(Beginning of GIVEN ENTRIES)
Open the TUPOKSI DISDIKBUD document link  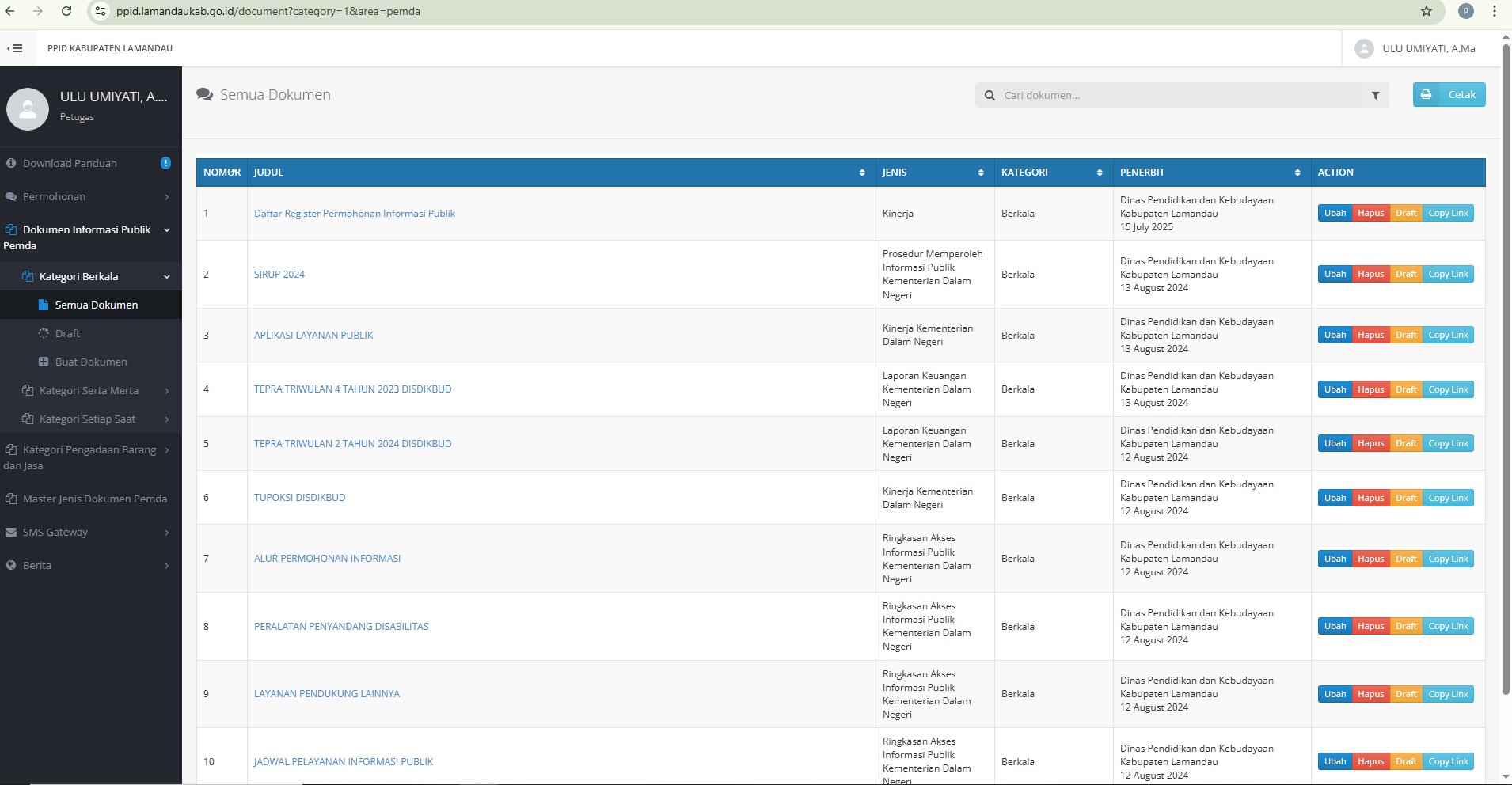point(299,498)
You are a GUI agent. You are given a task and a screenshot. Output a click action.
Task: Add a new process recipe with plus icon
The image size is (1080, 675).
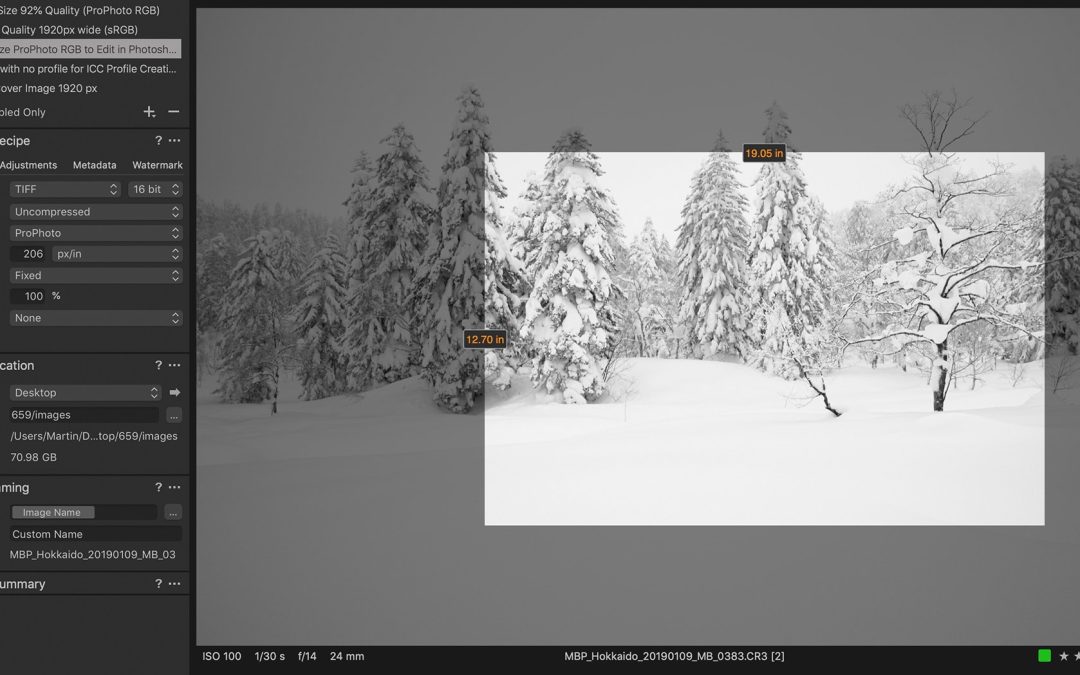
(End of GIVEN ENTRIES)
(Beginning of GIVEN ENTRIES)
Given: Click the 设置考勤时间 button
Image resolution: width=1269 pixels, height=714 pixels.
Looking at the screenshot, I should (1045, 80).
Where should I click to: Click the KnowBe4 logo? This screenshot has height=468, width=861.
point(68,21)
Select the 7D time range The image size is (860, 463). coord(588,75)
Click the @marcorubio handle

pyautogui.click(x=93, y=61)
(End of GIVEN ENTRIES)
(Beginning of GIVEN ENTRIES)
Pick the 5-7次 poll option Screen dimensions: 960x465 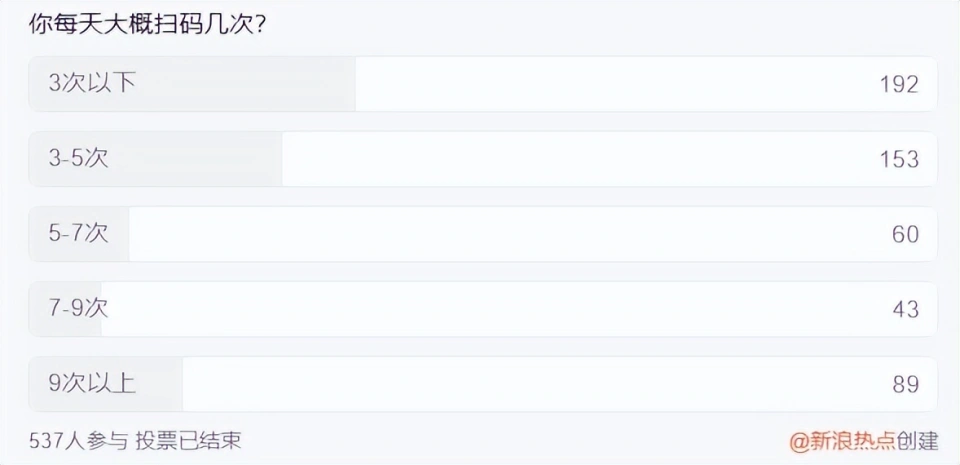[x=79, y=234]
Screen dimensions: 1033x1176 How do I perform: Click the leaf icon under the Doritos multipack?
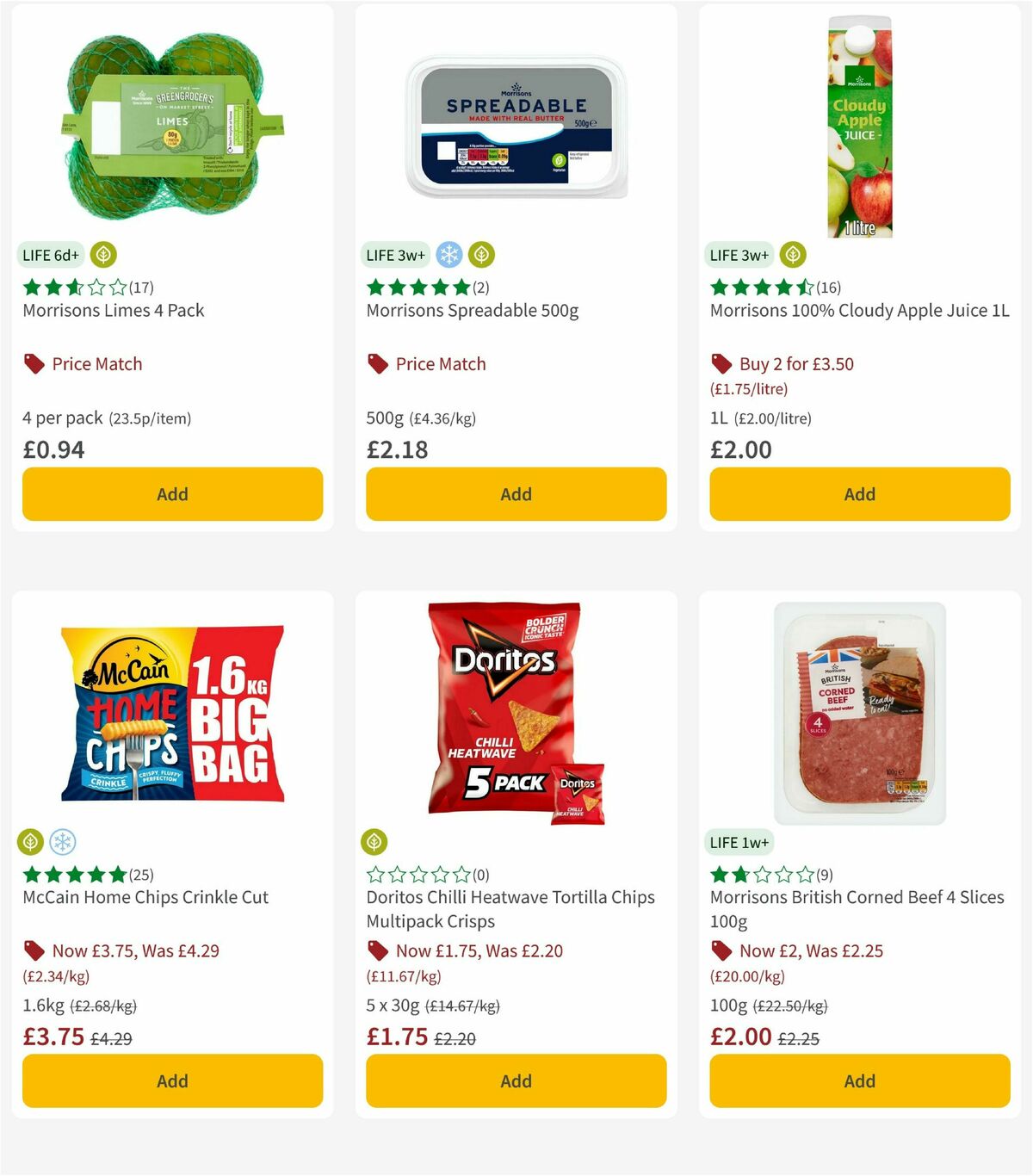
(End of GIVEN ENTRIES)
#### [EXERCISE BRIEF]
Your response should be the lines of the entries above that include the string "icon".

#### [RESPONSE]
Task: Add a new process recipe with plus icon
Screen dimensions: 1033x1176 How do I perform: Click the leaf icon under the Doritos multipack?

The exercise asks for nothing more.